## Task statement
The entire listing is to be repeated verbatim.

## Input data

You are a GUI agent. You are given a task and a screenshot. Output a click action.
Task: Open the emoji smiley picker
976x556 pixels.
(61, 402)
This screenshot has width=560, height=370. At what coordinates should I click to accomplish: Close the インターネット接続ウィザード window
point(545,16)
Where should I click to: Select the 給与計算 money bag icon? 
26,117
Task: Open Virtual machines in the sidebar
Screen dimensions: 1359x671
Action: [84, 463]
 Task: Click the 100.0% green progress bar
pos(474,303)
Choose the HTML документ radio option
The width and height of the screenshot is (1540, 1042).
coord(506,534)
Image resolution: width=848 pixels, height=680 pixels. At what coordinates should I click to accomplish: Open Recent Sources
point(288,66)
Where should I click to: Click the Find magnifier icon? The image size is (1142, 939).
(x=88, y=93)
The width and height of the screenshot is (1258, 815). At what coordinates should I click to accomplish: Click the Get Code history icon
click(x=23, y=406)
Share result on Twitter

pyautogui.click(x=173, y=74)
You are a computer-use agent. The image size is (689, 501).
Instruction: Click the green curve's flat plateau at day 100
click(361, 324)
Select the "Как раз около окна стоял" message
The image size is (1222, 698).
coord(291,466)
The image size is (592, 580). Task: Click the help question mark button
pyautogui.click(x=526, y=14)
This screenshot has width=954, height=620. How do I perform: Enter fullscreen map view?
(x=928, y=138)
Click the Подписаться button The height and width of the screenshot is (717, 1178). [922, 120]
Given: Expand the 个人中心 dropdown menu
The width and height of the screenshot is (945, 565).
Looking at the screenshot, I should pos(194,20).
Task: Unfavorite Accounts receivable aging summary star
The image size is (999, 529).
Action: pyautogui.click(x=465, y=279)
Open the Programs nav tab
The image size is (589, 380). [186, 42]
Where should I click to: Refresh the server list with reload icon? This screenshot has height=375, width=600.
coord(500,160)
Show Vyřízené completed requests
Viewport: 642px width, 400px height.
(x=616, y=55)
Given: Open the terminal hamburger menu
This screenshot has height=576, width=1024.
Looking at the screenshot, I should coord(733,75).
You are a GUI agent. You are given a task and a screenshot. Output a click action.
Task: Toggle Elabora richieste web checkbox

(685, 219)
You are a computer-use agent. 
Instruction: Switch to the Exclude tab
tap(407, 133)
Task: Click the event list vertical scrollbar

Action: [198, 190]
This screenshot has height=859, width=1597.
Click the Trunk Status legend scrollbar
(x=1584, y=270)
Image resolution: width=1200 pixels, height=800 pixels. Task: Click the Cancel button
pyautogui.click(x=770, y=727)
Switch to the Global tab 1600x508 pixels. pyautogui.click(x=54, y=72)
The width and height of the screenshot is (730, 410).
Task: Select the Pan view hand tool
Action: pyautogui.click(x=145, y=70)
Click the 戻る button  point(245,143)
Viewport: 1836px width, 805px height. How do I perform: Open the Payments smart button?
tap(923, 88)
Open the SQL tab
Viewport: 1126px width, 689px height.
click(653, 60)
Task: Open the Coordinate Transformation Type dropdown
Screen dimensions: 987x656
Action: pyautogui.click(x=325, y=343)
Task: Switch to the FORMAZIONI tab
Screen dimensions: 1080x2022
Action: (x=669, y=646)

## Written reply
You are a GUI agent. You are given a task and a screenshot. Output a click action.
Task: Open the emoji smiley picker
976x556 pixels.
(61, 402)
This screenshot has width=560, height=370. At what coordinates should I click to accomplish: Close the インターネット接続ウィザード window
point(545,16)
Where should I click to: Select the 給与計算 money bag icon? 
26,117
Task: Open Virtual machines in the sidebar
Screen dimensions: 1359x671
Action: [84, 463]
 Task: Click the 100.0% green progress bar
pos(474,303)
Choose the HTML документ radio option
The width and height of the screenshot is (1540, 1042).
coord(506,534)
Image resolution: width=848 pixels, height=680 pixels. At what coordinates should I click to accomplish: Open Recent Sources
point(288,66)
Where should I click to: Click the Find magnifier icon? The image size is (1142, 939).
(x=88, y=93)
The width and height of the screenshot is (1258, 815). At what coordinates should I click to accomplish: Click the Get Code history icon
click(x=23, y=406)
Share result on Twitter

pyautogui.click(x=173, y=74)
You are a computer-use agent. The image size is (689, 501).
Instruction: Click the green curve's flat plateau at day 100
click(361, 324)
Select the "Как раз около окна стоял" message
The image size is (1222, 698).
coord(291,466)
The image size is (592, 580). Task: Click the help question mark button
pyautogui.click(x=526, y=14)
This screenshot has width=954, height=620. How do I perform: Enter fullscreen map view?
(x=928, y=138)
Click the Подписаться button The height and width of the screenshot is (717, 1178). [922, 120]
Given: Expand the 个人中心 dropdown menu
The width and height of the screenshot is (945, 565).
Looking at the screenshot, I should pos(194,20).
Task: Unfavorite Accounts receivable aging summary star
The image size is (999, 529).
Action: pyautogui.click(x=465, y=279)
Open the Programs nav tab
The image size is (589, 380). [186, 42]
Where should I click to: Refresh the server list with reload icon? This screenshot has height=375, width=600.
coord(500,160)
Show Vyřízené completed requests
Viewport: 642px width, 400px height.
(x=616, y=55)
Given: Open the terminal hamburger menu
This screenshot has height=576, width=1024.
Looking at the screenshot, I should coord(733,75).
You are a GUI agent. You are given a task and a screenshot. Output a click action.
Task: Toggle Elabora richieste web checkbox

(685, 219)
You are a computer-use agent. 
Instruction: Switch to the Exclude tab
tap(407, 133)
Task: Click the event list vertical scrollbar

Action: [198, 190]
This screenshot has height=859, width=1597.
Click the Trunk Status legend scrollbar
(x=1584, y=270)
Image resolution: width=1200 pixels, height=800 pixels. Task: Click the Cancel button
pyautogui.click(x=770, y=727)
Switch to the Global tab 1600x508 pixels. pyautogui.click(x=54, y=72)
The width and height of the screenshot is (730, 410).
Task: Select the Pan view hand tool
Action: pyautogui.click(x=145, y=70)
Click the 戻る button  point(245,143)
Viewport: 1836px width, 805px height. How do I perform: Open the Payments smart button?
tap(923, 88)
Open the SQL tab
Viewport: 1126px width, 689px height.
click(653, 60)
Task: Open the Coordinate Transformation Type dropdown
Screen dimensions: 987x656
Action: pyautogui.click(x=325, y=343)
Task: Switch to the FORMAZIONI tab
Screen dimensions: 1080x2022
Action: (x=669, y=646)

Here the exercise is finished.